If you kibitz, or otherwise don't complete a round, it is counted as a DNS, with one exception.
If you cannot complete a round for a reason that is not under your control, you may redo the missed rounds sometime after that event but before I upload the results.
The results will be uploaded here, in this post. 


Not Showing Up


Spoiler



If you cannot make it to a certain round then you must PM me before the round is supposed to start.
I will wait in the room for 5 minutes max, and if no one shows then I will leave.

If you do not show up for a round you signed up for, you will be displayed in the results, although all solves will be DNS.

Most importantly, if you do not show up to 2 or more rounds you signed up for (and didn't notify me you won't show) then you will not be able to participate in the next n competition(s), where n is the number of rounds minus one you did not show up to.



Points System/Rewards


Spoiler



1st place in each event gets full points value
2nd place in each event gets 2/3 points value (rounded up)
3rd place in each event gets 1/3 points value (rounded up)
2x2 - 10 points
3x3 - 15 points
OH - 15 points
Magic - 5 points
MMagic - 5 points
4x4 - 15 points
5x5 - 20 points
Pyra - 10 points
Sq-1 - 10 points
Mega - 20 points

Now you're probably wondering, what's all these points for??!!!
The top 3 people will get money back from my store.
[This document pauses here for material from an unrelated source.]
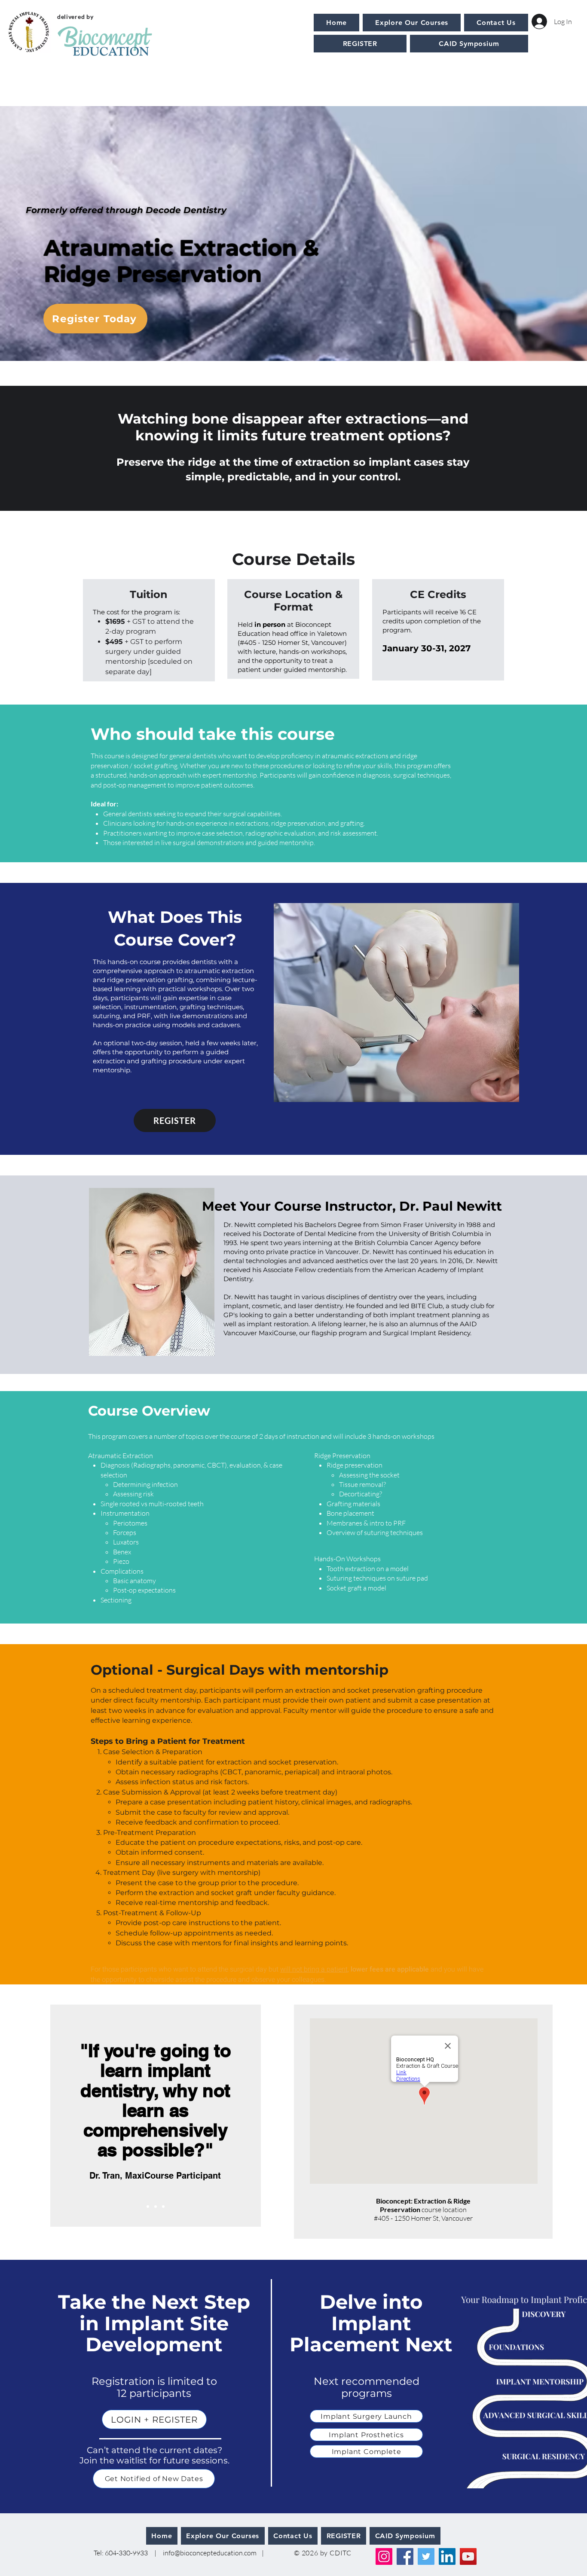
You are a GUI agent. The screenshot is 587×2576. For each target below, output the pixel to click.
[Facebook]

This money back is essentially, for 1 month (so until October 3rd), any purchases you make from CuberShop you will get money back. How much? Well, it depends on how much you order. You will receive $n back, where n is the number of items you ordered (excluding stickers)



Banned


Spoiler



From this competition: wballard, chicken9290
From this competition, as well as #3: Waffo


----------



## cubernya (Sep 1, 2011)

Reserved for results

Also, I put this up 2 days ago, yet nobody has signed up. If nobody signs up by tomorrow morning when I check this, it'll be rescheduled to next Sunday.


----------



## aminayuko (Sep 1, 2011)

i'll join for 2x2, 3x3, 3x3 OH, 4x4, 5x5, pyra, and mega


----------



## cubernya (Sep 1, 2011)

I hope you've improved at megaminx a little bit


----------



## mmitchev (Sep 2, 2011)

My username is mmitchev.

Put me down for 2x2, 3x3 and pyra


----------



## mDiPalma (Sep 2, 2011)

mDiPalma: 2x2, 3x3, 3x3oh, 4x4

pl0x.

peace.


----------



## cubernya (Sep 2, 2011)

mDiPalma, one thing. If you start trolling like you did last time, I'm not including you in the results. Simple as that


----------



## cuberkid10 (Sep 2, 2011)

That was funny lol.


----------



## cubernya (Sep 2, 2011)

I'm being dead serious though. It was very annoying last week


----------



## aminayuko (Sep 2, 2011)

i think you should ban mDiPalma forever because a few days ago he tried to steal info from convinsa
he can't be trusted. he is very suspicious


----------



## mmitchev (Sep 2, 2011)

Sorry, I have to drop out, there's stuff I have to do tomorrow.


----------



## cubernya (Sep 3, 2011)

aminayuko said:


> i think you should ban mDiPalma forever because a few days ago he tried to steal info from convinsa
> he can't be trusted. he is very suspicious


Never heard of that...

Also, its starts tomorrow morning, and there's very few people signed up. If I don't get 2 more registrations overnight, then it'll be rescheduled to next Sunday.

If I do get the registrations, and for some reason I don't show up, someone step up and start it. I don't post scrambles, so it doesn't really matter if you record those, just the times


----------



## cubernya (Sep 3, 2011)

It appears as though it's rescheduled to next Sunday. There will also be less events from now on. 
Sorry to those of you that did register.


----------



## BC1997 (Sep 3, 2011)

why did you ban them?


----------



## cubernya (Sep 3, 2011)

I specifically said if they didn't show to 2+ events they signed up for, they're banned for that mant competitions minus 1


----------



## Clayy9 (Sep 3, 2011)

_I'll compete in 3x3._


----------



## cubernya (Sep 9, 2011)

I'm not sure if I'll be able to run this. The only way I can be sure is if I take out a lot of events...

The events that would be left would be 2-4 and OH (taking out megaminx, sq-1, magics, 5x5, and pyraminx)

This plus the fact that I would be on a tight schedule, as I would have to do one event every half hour


----------



## cubernya (Sep 11, 2011)

Yeah I can't do this. I'm far too occupied. If someone else wants to run this then feel free, but I won't be for the time being.


----------



## AsianCubing (Sep 13, 2011)

No more comps?


----------